## PROMPT
Extract the lines below word for word, leaving out the pictures.

## Pointing data for screenshots and documents
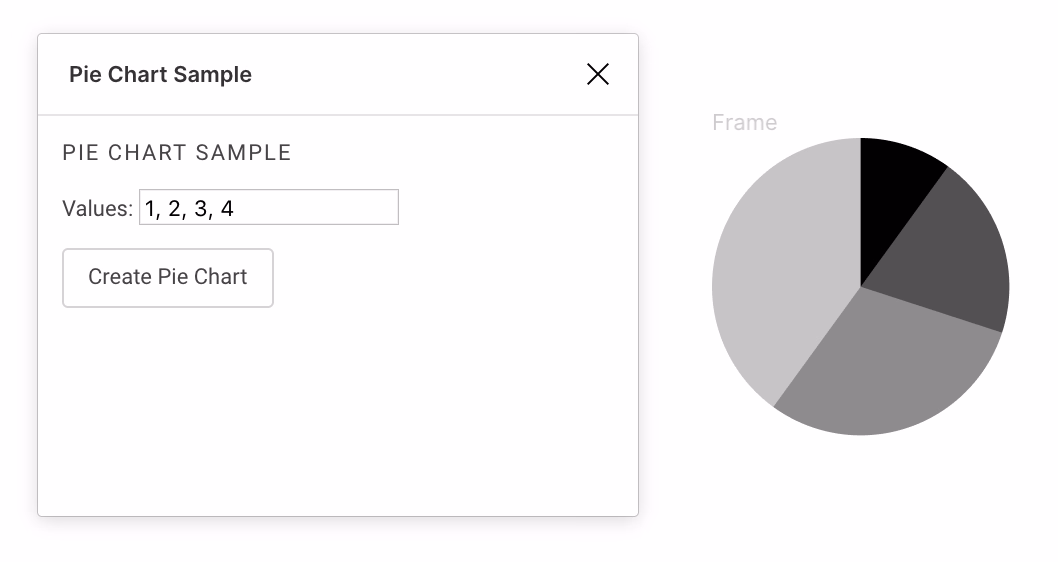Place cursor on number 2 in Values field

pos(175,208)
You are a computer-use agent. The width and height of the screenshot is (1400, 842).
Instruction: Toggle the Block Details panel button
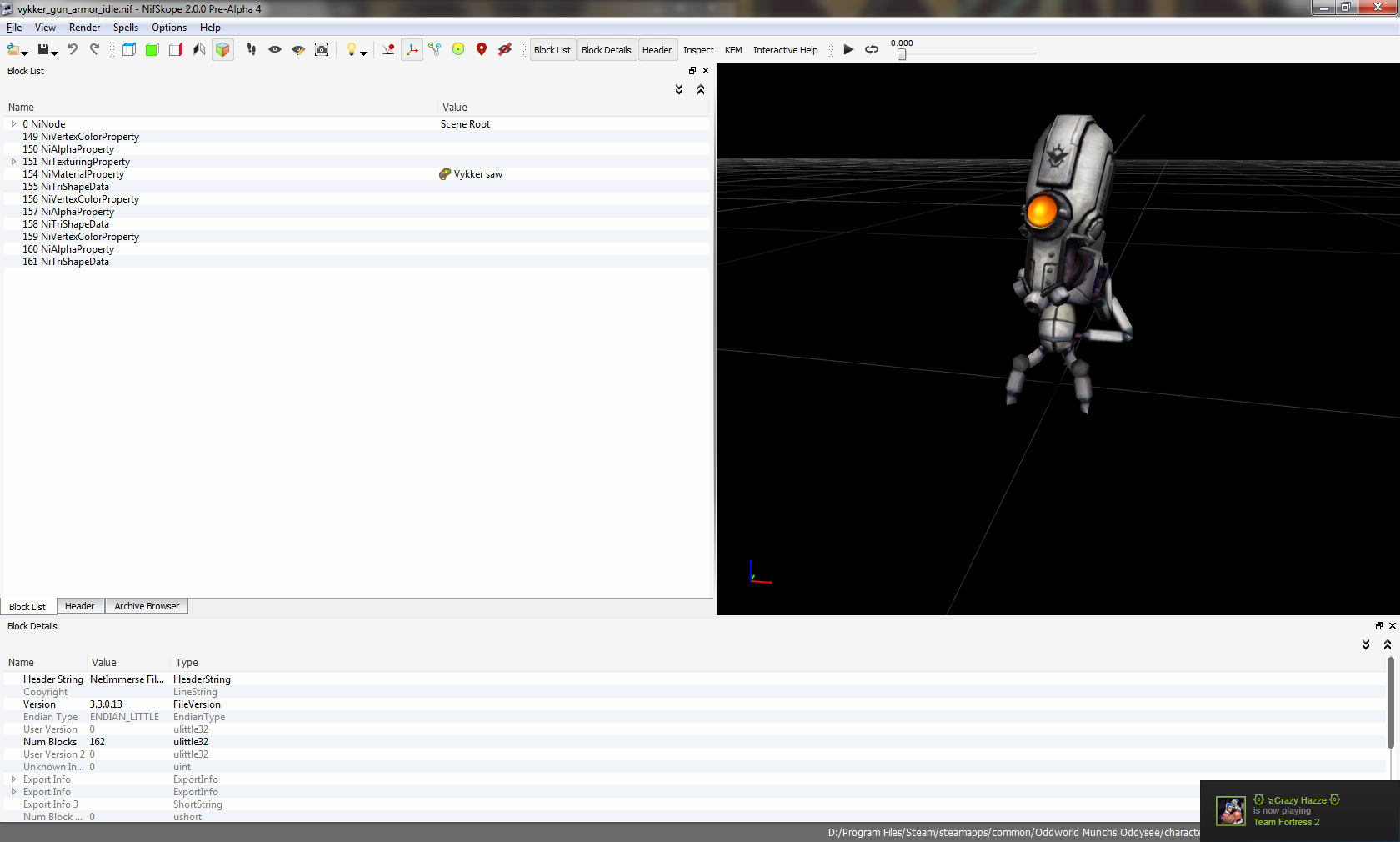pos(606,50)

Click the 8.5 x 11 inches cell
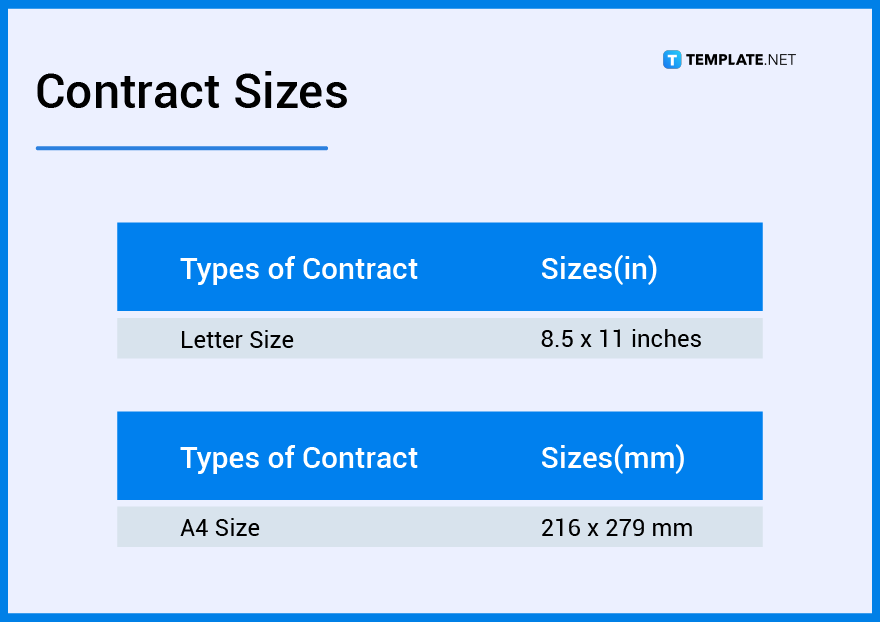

## TASK RESPONSE
Place cursor on number 2 in Values field

pos(175,208)
You are a computer-use agent. The width and height of the screenshot is (1400, 842).
Instruction: Toggle the Block Details panel button
pos(606,50)

Click the 8.5 x 11 inches cell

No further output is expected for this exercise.